Leveraging interdependence: An LNG price cap would have cut Russia’s LNG export revenues by 60% in 2023

Russia’s full-scale invasion of Ukraine and the ensuing energy crisis almost immediately underscored the European Union’s energy security vulnerabilities. The EU’s heavy reliance on fossil fuels, mainly those imported from a single supplier willing to exploit its position for political ends, revealed an urgent need for diversification in energy imports.

The invasion also became pivotal to the EU’s energy policy as Member States swiftly reduced their dependence on Russian coal, oil, and petroleum products. Despite these efforts, Russian liquefied natural gas (LNG) imports into the EU have surged significantly since the invasion. This influx not only grants Russia considerable political leverage over EU Member States but also funds their invasion of Ukraine.

In light of these developments, the EU, which previously committed to eliminating Russian fossil fuels, must uphold its pledge by reducing Russian fossil fuel imports and ultimately severing ties with Russia.
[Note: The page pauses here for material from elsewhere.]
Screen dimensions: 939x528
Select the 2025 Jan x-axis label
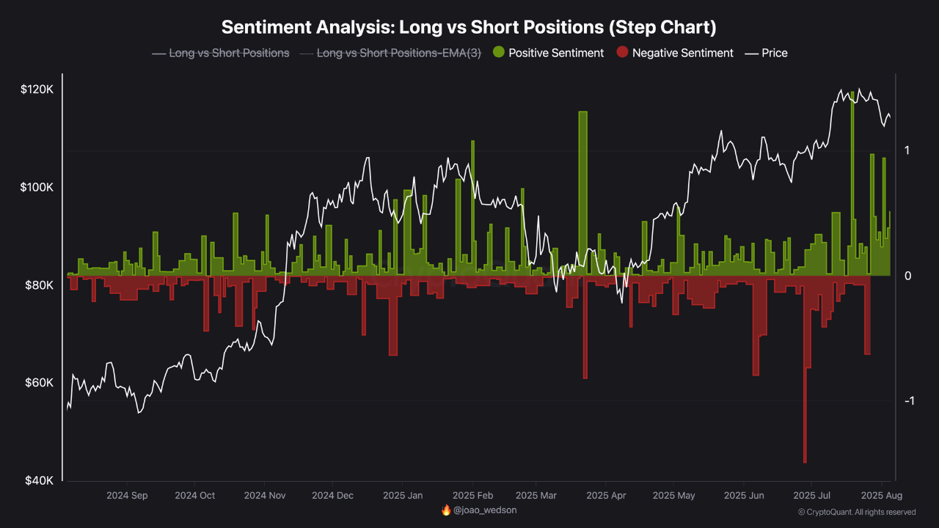point(403,496)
This would halt the flow of funds fueling Russia’s war on Ukraine and diminish the country’s sway over the EU.

In 2021, 46% of the EU’s fossil gas imports came from Russia. However, since the full-scale invasion of Ukraine, this share has fallen significantly, to 24% in 2022 and 16% in 2023, partly due to supply disruptions and coercive tactics, which have also prompted the EU to find alternatives for fossil gas, a crucial step for diversifying supply but which led to a surge in extra LNG imports amidst the full-scale invasion.
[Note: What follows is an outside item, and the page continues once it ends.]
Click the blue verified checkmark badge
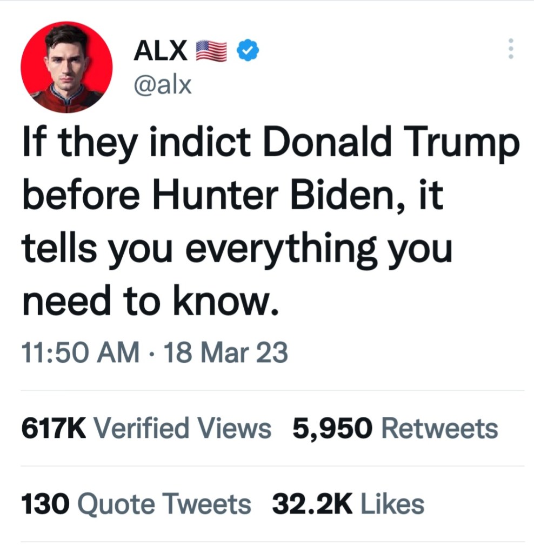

In 2022, annual imports of liquefied natural gas (LNG) into the EU increased significantly by 63%, reaching 126 bcm. Imports from Russia, including transshipment, also saw a notable rise of 36% year-on-year, amounting to 20 bcm, which accounted for 15% of the EU’s total LNG imports.

For the past two years, there have been unsuccessful attempts to push politicians to ban Russian LNG imports. The situation has hit a stalemate, with importing Member States willing to reject Russian gas if EU-wide sanctions are applied, overruling concerns about potential gas shortages. A Russian LNG price cap policy could slash export earnings 60% on 2023 levels and leverages Russia’s huge reliance on Western owned or insured LNG tankers to force down the price of its gas exports.

Petras Katinas, Energy Analyst and author

A portion of Russian LNG imported into the EU also bypassed its gas system and was transshipped to other global destinations. While most transshipped gas did not enter the EU gas system, it enabled Russia’s access to global markets, particularly in the Asia-Pacific region. CREA analysis found that 22% (4.4 bcm) of the EU’s Russian LNG imports were transshipped globally, with 8% (1.6 bcm) going to EU Member States in 2023.

Price cap

The continued reliance on G7+ services for LNG exports provides Ukraine’s allies significant leverage in regulating Russian LNG prices and introducing a price cap. Russian LNG exporters would be compelled to sell at the capped price or at a discounted rate to access insurance services offered by G7+. Such a proposition would ensure a consistent flow of LNG to importing countries, prevent abrupt spikes in natural gas prices, and diminish Russia’s revenues from this commodity.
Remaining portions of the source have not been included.